= EXTRAIT CHOISI =
■ ■ ■

🖋 « Tous les hommes du roi » de Robert Penn Warren: réédition d’un grand livre
Lecteur, tu ne manqueras pas d’être Jack Burden. D’abord ce loser à la David Goodis ou à la Jim Thompson, aristocrate à regarder la lune dans le caniveau; puis fantôme intranquille et Sisyphe sans qualité traversant ses vies et se laissant traverser par les autres; enfin l’élu plus jamais dupe d’une vérité rédemptrice. Seul Lacan ajouterait que le nom du père …
Et tu peux rentrer chez toi l’esprit léger, car tu auras appris deux très grandes vérités. La première, c’est que tu ne peux pas perdre ce que tu n’as jamais eu. La seconde, c’est que tu n’es jamais coupable d’un crime que tu n’as pas commis. À l’Ouest, on retrouve l’innocence et l’opportunité d’un nouveau départ.
À condition de croire au rêve qui t’attend là-bas.
Il y a des tas de pauvres chez nous, c’est certain, mais l’état, lui ne l’est pas. Simplement, c’est à qui mettra les pieds dans l’auge avant le voisin quand arrive le moment de se goinfrer. Et j’ai bien l’intention de bousculer tous ces vieux museaux qui tapent dans la gamelle.
Willie Stark, gouverneur, dit « Le boss »
À l’entame du livre, il s’agit de détourner de son choix politique un magistrat influent et intègre de réputation. Dans le rapport de force entre l’élu et ses ennemis qu’ils soient riches ou conservateurs le juge Irvin, peut faire pencher la balance d’une réélection. « Le boss » charge Burden de trouver « quelque chose à déterrer » pour le contraindre.
Robert Penn Warren (1905-1989) est une plume du roman politique. Ce qu’il écrit des années trente-quarante en Louisiane renvoie immanquablement à l’usage de la dague du poison ou de la hache chez les anciens, au cassage numérique de réputations ou à l’étalage des turpitudes chez les modernes, sans garantie que les pages du Canard enchaîné soient plus efficaces, ou que Trump et Macron ne soient pas du même acabit libéral comme le dirait l’économiste Piketty dans un journal du soir.
Dans ce puzzle tragique sans télé et sans internet (Warren en fit d’abord une pièce de théâtre) apparaissent dans la fumée des cigares parmi tous les hommes du roi : la conseillère du prince et amante Sadie Burke; l’évanescente, amoureuse éconduite et amante Anne Stanton, Adam son frère médecin au cœur gros et à la naïveté confondante, deux amis d’enfance de Burden; l’obése et magouilleur Tiny Dufy; le porte flingue et chauffeur Sugar boy O’Shean. Tous fragiles. Tous soumis, dominateurs ou tristes à faire là où ils sont assignés par les jeux du pouvoir. Tous manipulateurs pour de bonnes ou mauvaises raisons. Burden qui voit le « passé comme une chose précieuse qui allait nous être arrachée et j’eus peur de l’avenir » enquête et avance dans toujours plus de complexités. Il y aura morts d’hommes. « Tous les hommes du roi » est un habile précis d’histoire américaine aux conséquences métaphysiques.

■ ■ ■

= DONNÉES ENREGISTRÉES =
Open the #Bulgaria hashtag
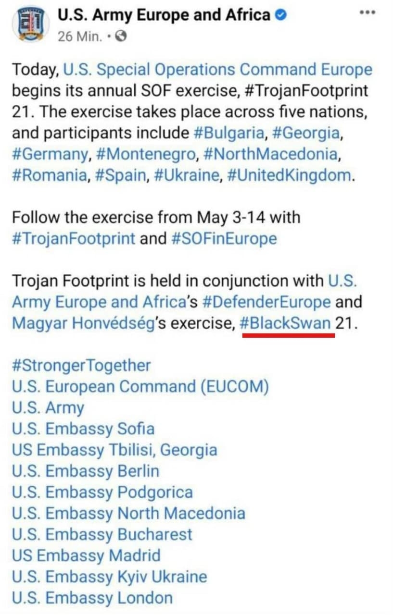This screenshot has height=615, width=393. [x=229, y=133]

■ ■ ■

= OBJECTIF DU TRAVAIL =
Selon l'extrait choisi, en quelles années Robert Penn Warren est-il né et mort ?

= RÉPONSE COMPLÈTE =
Robert Penn Warren est né en 1905 et mort en 1989.